4. Moment of Inertia (MI)

$\begin{aligned} & I=\sum m_i r_i^2 \text { (Discrete system) } \\ & I=\int r^2 d m \text { (Continuous body) }\end{aligned}$

5. Moment of Inertia of few useful configurations

6. Torque (Moment of Force)

$\vec{\tau}=\vec{r} \times \vec{F}=r F \sin \theta$

7. Angular Momentum

$
\vec{L}=\vec{r} \times \vec{p}=m \vec{r} \times \vec{v}
$
For a rotating body:

$
L=I \omega
$

8. Torque-Angular Acceleration Relation

$\tau=I \alpha$

9. Rotational Kinetic Energy

$K \cdot E_{\cdot \mathrm{rot}}=\frac{1}{2} I \omega^2$

10. Angular Equations of Motion (Uniform Angular Acceleration)

$\begin{aligned} & \omega=\omega_0+\alpha t \\ & \theta=\omega_0 t+\frac{1}{2} \alpha t^2 \\ & \omega^2=\omega_0^2+2 \alpha \theta\end{aligned}$

Approach to Solve Questions of NCERT Solutions for Class 11 Physics Chapter 6

To solve questions based on NCERT Class 11 Physics Chapter 6: the first step to solving these questions is to gain an understanding of some of the simpler concepts such as the center of mass, the torque, angular velocity, moment of inertia, and the rotational equivalents of the motion.
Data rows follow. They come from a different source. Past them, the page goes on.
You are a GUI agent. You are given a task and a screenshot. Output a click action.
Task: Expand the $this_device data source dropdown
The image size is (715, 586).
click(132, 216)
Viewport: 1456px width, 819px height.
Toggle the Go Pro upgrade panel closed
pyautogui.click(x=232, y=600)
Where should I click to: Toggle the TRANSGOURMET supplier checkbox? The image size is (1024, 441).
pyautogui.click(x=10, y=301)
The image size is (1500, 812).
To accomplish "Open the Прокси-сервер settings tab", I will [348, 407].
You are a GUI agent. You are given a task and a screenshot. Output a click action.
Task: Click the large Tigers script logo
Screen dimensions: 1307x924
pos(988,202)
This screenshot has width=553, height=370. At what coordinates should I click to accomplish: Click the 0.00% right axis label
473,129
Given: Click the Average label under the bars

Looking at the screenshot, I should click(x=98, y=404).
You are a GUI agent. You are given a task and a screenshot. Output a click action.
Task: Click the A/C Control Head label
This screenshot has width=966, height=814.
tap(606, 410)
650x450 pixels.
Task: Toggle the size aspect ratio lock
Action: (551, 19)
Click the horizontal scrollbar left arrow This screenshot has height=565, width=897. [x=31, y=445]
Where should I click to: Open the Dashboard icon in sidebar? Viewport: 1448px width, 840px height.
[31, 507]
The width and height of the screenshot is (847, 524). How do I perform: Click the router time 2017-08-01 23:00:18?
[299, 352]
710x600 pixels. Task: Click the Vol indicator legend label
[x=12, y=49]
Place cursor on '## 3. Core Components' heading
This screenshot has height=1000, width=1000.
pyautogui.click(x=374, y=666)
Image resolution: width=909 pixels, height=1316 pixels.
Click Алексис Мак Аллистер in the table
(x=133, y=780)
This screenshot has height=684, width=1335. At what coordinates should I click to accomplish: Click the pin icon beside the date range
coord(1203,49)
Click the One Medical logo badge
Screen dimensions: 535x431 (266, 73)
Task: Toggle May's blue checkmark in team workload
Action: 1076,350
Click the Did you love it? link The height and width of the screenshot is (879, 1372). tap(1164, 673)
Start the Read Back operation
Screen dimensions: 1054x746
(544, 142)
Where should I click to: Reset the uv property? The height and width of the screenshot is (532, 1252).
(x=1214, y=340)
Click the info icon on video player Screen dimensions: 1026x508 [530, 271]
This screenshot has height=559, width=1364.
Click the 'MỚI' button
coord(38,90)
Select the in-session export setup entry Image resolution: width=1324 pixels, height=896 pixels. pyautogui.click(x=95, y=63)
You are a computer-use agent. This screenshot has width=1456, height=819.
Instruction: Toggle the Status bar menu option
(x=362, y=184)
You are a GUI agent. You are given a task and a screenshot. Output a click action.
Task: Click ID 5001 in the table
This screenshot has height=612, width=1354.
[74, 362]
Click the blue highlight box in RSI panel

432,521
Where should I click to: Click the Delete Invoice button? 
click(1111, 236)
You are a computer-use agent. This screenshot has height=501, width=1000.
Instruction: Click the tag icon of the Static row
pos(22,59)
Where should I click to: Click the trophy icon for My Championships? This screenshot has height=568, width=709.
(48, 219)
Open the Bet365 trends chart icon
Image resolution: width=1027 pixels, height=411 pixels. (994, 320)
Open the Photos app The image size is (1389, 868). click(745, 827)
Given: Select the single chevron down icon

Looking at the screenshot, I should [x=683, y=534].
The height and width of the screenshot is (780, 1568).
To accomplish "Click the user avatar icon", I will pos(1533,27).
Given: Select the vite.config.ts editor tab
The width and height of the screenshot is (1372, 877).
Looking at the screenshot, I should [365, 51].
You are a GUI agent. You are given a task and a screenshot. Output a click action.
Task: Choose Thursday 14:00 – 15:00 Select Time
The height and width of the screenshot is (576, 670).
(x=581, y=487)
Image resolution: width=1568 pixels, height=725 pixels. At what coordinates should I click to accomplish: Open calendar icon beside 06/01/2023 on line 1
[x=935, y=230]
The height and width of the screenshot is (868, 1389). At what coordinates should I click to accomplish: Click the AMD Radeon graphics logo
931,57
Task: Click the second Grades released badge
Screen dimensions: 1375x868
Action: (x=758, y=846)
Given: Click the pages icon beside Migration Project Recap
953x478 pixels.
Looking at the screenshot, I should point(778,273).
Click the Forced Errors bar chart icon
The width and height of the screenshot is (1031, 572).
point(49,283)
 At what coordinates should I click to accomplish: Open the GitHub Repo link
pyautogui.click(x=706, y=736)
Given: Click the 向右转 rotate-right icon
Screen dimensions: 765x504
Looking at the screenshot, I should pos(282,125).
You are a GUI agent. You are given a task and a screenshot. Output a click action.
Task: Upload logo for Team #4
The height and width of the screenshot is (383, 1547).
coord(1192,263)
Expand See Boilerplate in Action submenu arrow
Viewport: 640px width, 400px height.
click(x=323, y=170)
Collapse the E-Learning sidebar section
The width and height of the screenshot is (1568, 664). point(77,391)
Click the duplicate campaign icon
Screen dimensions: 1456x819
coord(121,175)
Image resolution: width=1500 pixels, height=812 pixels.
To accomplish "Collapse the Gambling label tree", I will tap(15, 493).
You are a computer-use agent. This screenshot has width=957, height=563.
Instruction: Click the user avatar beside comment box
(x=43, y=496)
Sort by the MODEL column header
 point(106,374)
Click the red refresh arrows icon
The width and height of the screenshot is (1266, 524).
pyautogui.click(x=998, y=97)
Look keenly to determine whether the problem is a linear motion, a rotational motion or both. Employ the free-body diagrams to depict forces and torque. Use Newton laws, conservation of angular momentum and rotational laws of motion where applicable. In numerical problems make sure to convert the units properly and use of parallel or perpendicular axis theorems to compute moment of inertia. Organization and practice of various problems are important to succeed in this chapter.